Jessica: Just like we can't tell you why your customers are suddenly searching for you versus competitors, and we can't tell you what to do about it, but we can direct your attention.
Heidi: Right. And human attention is the thing that makes computers seem smart. They're just sand that does a lot of math. Yeah, I am insulting my computer while I'm online. I live dangerously. What makes computers seem smart to us is that they allow us to figure out what we want to look at, what we want to pay attention to. There's no reason for us to need to understand machine language, because that has been successfully abstracted. So what we're talking about is another abstraction layer on top of your system or systems that allows you to look at the thing that needs attention. Preferably before it breaks.
Martin: Yeah, I think what I'm struggling with is the precognitive ability of these things, that idea of this will go wrong in the future. We live in the observability space around asking questions of our systems, the causality thing, you can only do the causality from the past. What's interesting is can you use that sort of information to say, "If this thing went wrong, well, let's use that learned experience from all of these other systems to say this thing went wrong, in similar systems we saw it go wrong because of these things." Now, the only way we get that is by having that corpus of knowledge of people going, "This thing went wrong. This was the cause."
Jessica: Oh, okay. So you get like, "Hey, here's this signal that we recognize in yours, and here's the stories that were constructed post-hoc by other people who had that problem."
Heidi: Right. I also think of it like airline safety. So planes have an error budget, and no matter what exceeds the error budget, we recognize that exceeding the error budget means we need to pull the plane out of service. Sometimes this looks like we can't take off because the latch bin is broken, and you're like, "Are you kidding? Just duct tape that thing up. I need to be in a place." But what that symptom is saying is that this airplane has not been sufficiently maintained and it needs to be pulled offline and fully scrubbed for safety issues. And so the symptom points us to something that may or may not be severe, but because air travel is so safety conscious we care enough to err on the side of safety.
Jessica: Which, in general, software is not. I mean, your business software typically, every nine is really, really expensive and we don't want to... Well, we certainly don't want to take things offline preemptively but we don't want to spend all of our time investigating similarities to somebody else's problem.

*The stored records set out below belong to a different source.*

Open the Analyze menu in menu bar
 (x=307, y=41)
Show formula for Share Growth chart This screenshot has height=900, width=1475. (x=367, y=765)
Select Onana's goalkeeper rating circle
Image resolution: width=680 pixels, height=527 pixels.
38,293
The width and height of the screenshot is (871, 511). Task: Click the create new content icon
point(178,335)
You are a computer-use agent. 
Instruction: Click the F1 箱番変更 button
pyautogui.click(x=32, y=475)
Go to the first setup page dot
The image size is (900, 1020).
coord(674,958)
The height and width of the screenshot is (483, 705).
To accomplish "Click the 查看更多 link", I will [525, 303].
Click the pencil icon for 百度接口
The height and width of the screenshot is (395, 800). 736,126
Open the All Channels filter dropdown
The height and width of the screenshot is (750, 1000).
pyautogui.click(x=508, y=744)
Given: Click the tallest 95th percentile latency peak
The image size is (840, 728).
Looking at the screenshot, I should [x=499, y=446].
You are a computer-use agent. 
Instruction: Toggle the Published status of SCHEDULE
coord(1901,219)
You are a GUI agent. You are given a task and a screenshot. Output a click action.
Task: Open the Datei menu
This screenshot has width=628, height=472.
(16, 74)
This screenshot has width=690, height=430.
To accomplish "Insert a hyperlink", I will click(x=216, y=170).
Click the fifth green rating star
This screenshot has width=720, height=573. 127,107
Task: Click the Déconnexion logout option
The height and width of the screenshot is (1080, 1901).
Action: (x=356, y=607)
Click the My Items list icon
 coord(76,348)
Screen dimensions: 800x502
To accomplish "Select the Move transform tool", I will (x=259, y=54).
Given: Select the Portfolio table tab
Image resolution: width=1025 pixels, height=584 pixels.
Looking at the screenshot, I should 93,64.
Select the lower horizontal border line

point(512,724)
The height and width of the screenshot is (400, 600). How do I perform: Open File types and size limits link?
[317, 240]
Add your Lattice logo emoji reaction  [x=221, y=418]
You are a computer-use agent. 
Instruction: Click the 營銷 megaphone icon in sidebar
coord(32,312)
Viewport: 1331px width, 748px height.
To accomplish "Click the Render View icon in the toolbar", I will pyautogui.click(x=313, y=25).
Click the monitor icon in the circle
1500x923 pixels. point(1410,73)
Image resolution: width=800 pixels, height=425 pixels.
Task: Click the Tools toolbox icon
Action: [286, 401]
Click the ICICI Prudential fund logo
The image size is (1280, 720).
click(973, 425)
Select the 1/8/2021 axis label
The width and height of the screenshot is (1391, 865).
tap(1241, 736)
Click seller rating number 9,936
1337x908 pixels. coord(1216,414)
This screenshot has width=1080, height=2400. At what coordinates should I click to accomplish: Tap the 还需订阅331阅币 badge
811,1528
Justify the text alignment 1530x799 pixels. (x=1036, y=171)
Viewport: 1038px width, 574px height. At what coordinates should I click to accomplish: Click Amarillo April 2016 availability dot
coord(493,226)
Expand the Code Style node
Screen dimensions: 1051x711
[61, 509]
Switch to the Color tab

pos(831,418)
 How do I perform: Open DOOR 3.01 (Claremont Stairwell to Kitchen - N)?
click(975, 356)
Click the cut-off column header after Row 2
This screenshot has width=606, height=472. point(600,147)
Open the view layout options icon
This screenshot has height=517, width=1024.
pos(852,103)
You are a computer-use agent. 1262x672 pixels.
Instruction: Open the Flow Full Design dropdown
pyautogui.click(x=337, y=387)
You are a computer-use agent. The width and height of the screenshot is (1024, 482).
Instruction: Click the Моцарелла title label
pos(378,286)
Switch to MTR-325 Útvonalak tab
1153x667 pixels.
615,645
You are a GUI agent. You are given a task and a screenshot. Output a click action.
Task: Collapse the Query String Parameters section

Heidi: Right, especially if it's not actually going to cause a problem in our system because we have guardrails around that or we have some other way to mediate that. That said--
Observability has not solved problems, observability doesn't solve problems. It just helps us figure out where they are. But it's addressed a lot of problems and yet I would want to go further, I want to be able to say, "Okay, something is hinky with this image. Do I want to just recreate it and see if I can do better? Do I want to understand what's going wrong? Is this something that's worth my time? How business critical is this?"
Jessica: Yeah. Because that problem child in among your Kubernetes deployments might be like, "Yeah, okay. You're not going to get optimal recommendations. There's a good fallback for that."
Martin: I mean, the idea of maybe it's the same base image. Everybody who's using this particular base image for their containers, everybody always has this problem. Therefore, like you say, it's not worth spending the time. You might as well just switch your base image for your containers. But again, we need that massive corpus of knowledge in order to make those judgments.
Jessica: Then the more knowledge you have, the more patterns you see and the more competition for your attention.
Heidi: Right. The other problem is the standards problem. If we feed into this corpus who can back trace it to us, can we anonymize it sufficiently? Are we feeding more into the commons than we're receiving from it? And if we're just really good at this and don't need the help, why should we contribute to the commons so that our competitors can do better?
Jessica: So now there's some sort of open source analogous problem to the corpus of system health data.
Martin: I mean, is that similar to the CVE database?
Jessica: Oh, CVE, the Common Vulnerability Ease?
Heidi: Yeah, but the security thing that says, "Hey, look. This is a problem. It's probably a problem for everyone who uses this software. You might want to get on that." But every time a company has to do a CVE on their own stuff, they're revealing their own vulnerabilities. Literally.
Martin: Yeah, so the idea of saying, "My system went down and here's the root cause," we at Honeycomb pride ourselves on being transparent about outages and downtime. That's something that we really pride ourselves on, but there are other companies out there that, for various reasons, some legitimate and some maybe not, that will keep those investigations as to why, a secret. And, yeah, without those large scale companies being really open about why things fail, you miss out on a massive chunk of information.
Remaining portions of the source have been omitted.